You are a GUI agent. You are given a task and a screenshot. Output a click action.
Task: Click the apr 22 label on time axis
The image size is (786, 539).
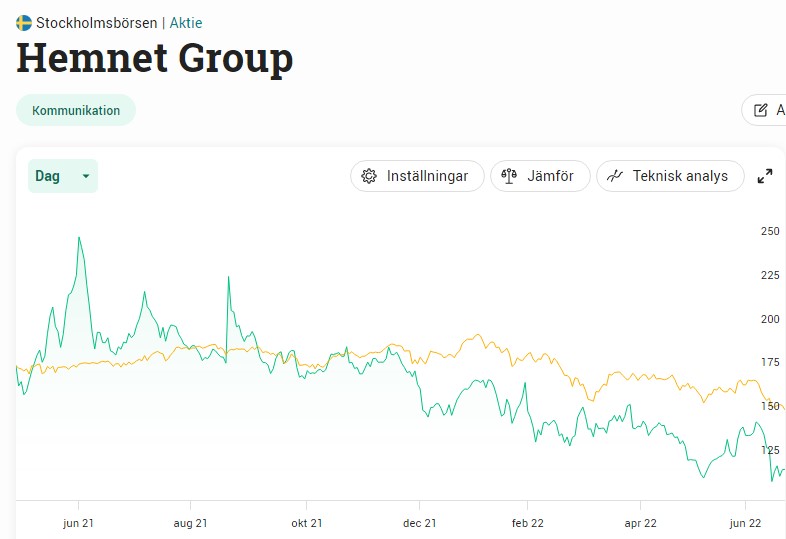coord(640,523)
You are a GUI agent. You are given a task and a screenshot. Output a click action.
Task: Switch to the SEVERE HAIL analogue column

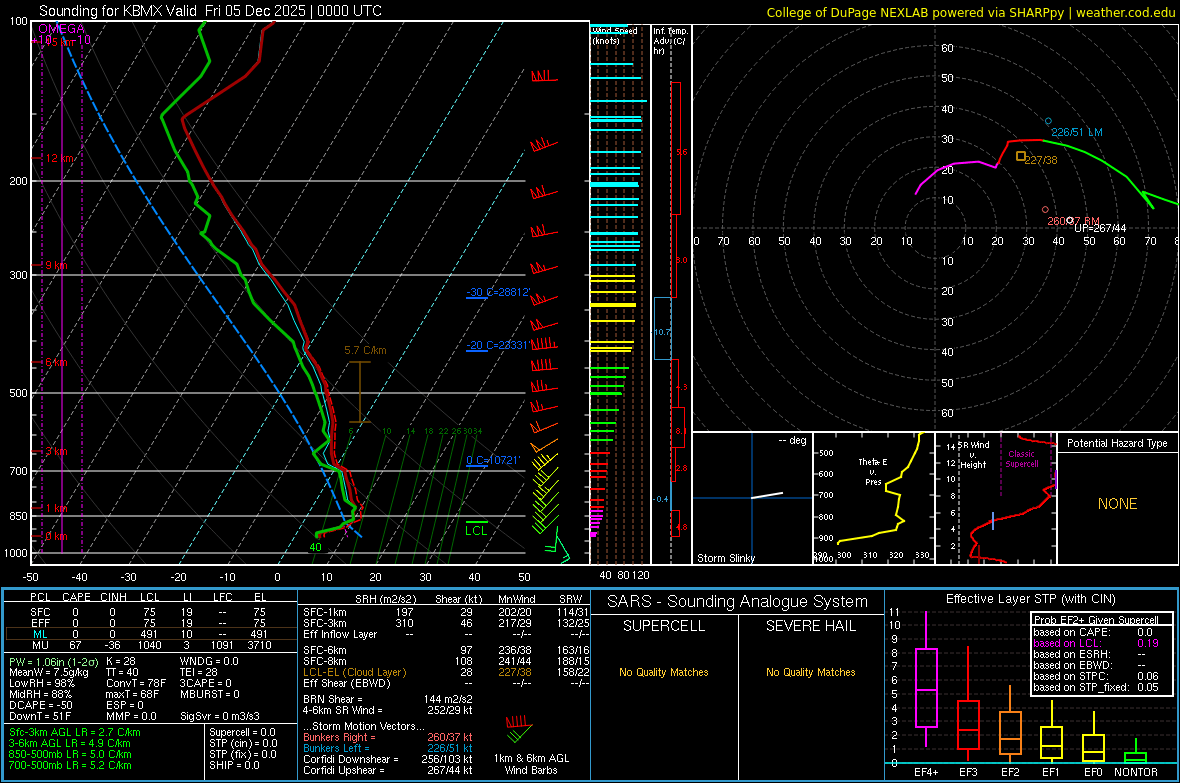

**Exercise prompt:** Render all of the data above as a Markdown table with the columns Row and Line, one row per line and blank lines left out. Leave the pictures out of the answer.

**Task result:**
| Row | Line |
|---|---|
| 1 | You are a GUI agent. You are given a task and a screenshot. Output a click action. |
| 2 | Task: Click the apr 22 label on time axis |
| 3 | The image size is (786, 539). |
| 4 | coord(640,523) |
| 5 | You are a GUI agent. You are given a task and a screenshot. Output a click action. |
| 6 | Task: Switch to the SEVERE HAIL analogue column |